Many of JavaScript's interfaces are event-based and not immediately compatible with async / await.
The EventTarget class could be extended to return a Promise or an async iterator.
Their syntax could resemble the syntax of addEventListener.
Usage
const myButton = document.querySelector( "button" );
//await a single event:
let nextClick = await myButton.listenForEvent( "click" );
console.log( "Got a click: ", nextClick );
//await a stream of events:
for await ( const click of myButton.streamEvents( "click" ) ) {
console.log( "Got another click: ", click );
}
Polyfill
listenForEvent( eventName ) would wrap a Promise around a single-use event listener.

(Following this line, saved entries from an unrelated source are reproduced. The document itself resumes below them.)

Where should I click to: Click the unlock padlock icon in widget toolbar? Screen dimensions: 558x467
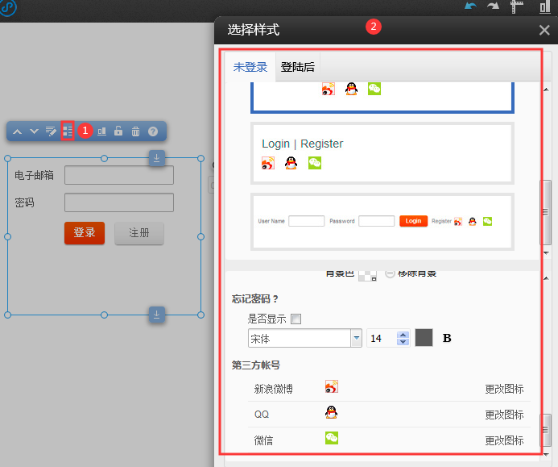118,131
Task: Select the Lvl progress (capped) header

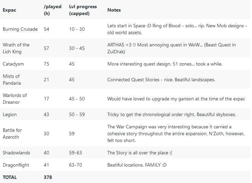Action: coord(83,10)
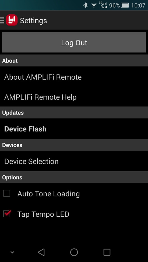Open About AMPLIFi Remote

(x=74, y=77)
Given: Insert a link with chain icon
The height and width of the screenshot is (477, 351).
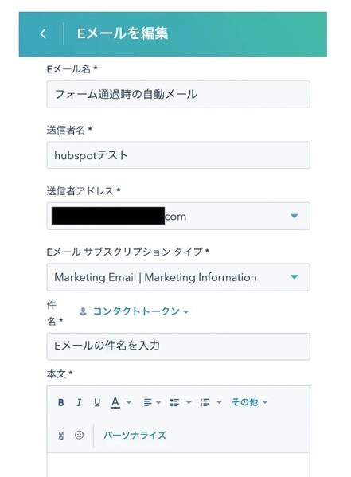Looking at the screenshot, I should 61,436.
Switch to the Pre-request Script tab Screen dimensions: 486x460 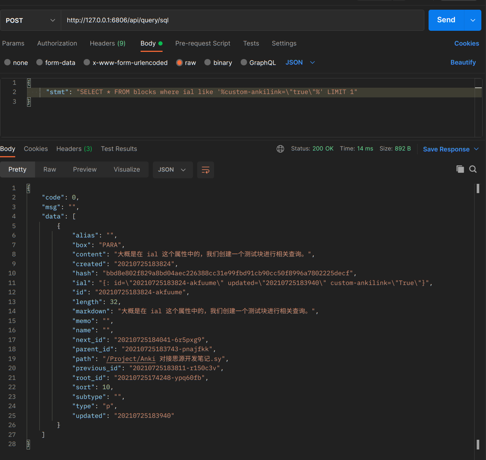click(203, 43)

Huh. Surprising. So all the interfaces with addEventListener, including window, aren't actually part of the ECMA spec? That's so fragmented...
Well, it is what it is.
Yep. Even Event is part of the DOM standard, not part of JavaScript.
One thing about the current polyfill is that it doesn't handle successive, synchronous dispatches. So if you were to
myButton.click()
myButton.click()
You'd only see the "Got another click: <event>" message once rather than the expected twice.
Also, a problem for these kinds of dispatches is that because events are mutated as they bubble through the DOM, the fact that the promise is delaying the execution of the code handling the event means the event state could be stale and values like currentTarget may not be what you expect by the time that code gets the event.
for await ( const click of myButton.streamEvents( "click" ) ) {
console.log( "Got another click: ", click.currentTarget === myButton );
}
// ...
myButton.addEventListener("click", (event) => {
console.log( "Got a callback click", event.currentTarget === myButton );
});
myButton.click()
// "Got a callback click: true"
// "Got another click: false"
I think it would be challenging to try to get promises to work well with the EventTarget API.
That's probably a bad idea. An async iterator runs only as fast as it is consumed, but events fire at any rate. It would be quite error-prone to write code like
for await (const event of document.body.streamEvents("scroll")) {
await delay(50);
console.log("Debounced scrolling: ", event);
}
console.log("Done"); // dead code?
since the async iterator would not be able to handle the backpressure. Should it just drop events? Should it buffer them? Neither is really desirable.
Using for await leads to users writing sequential code, addEventListener allows writing properly concurrent asynchronous code.
I think it would be challenging to try to get promises to work well with the EventTarget API.
And also @bergus my thought process was that it wouldn't matter. If the user spammed tons of clicks, obviously the page would not behave right.
But that was a very flawed assumption on my part. These problems are exactly what I've encountered trying to use async / await with WebSockets / WebRTC and something similar to this model. Missing events is absolutely unworkable with something like a handshake.
It's a moot point since I don't know HTML well enough at all to involve myself in its development. My intuition still tells me it's possible to wield onmessage with async / await. I hope to figure it out eventually.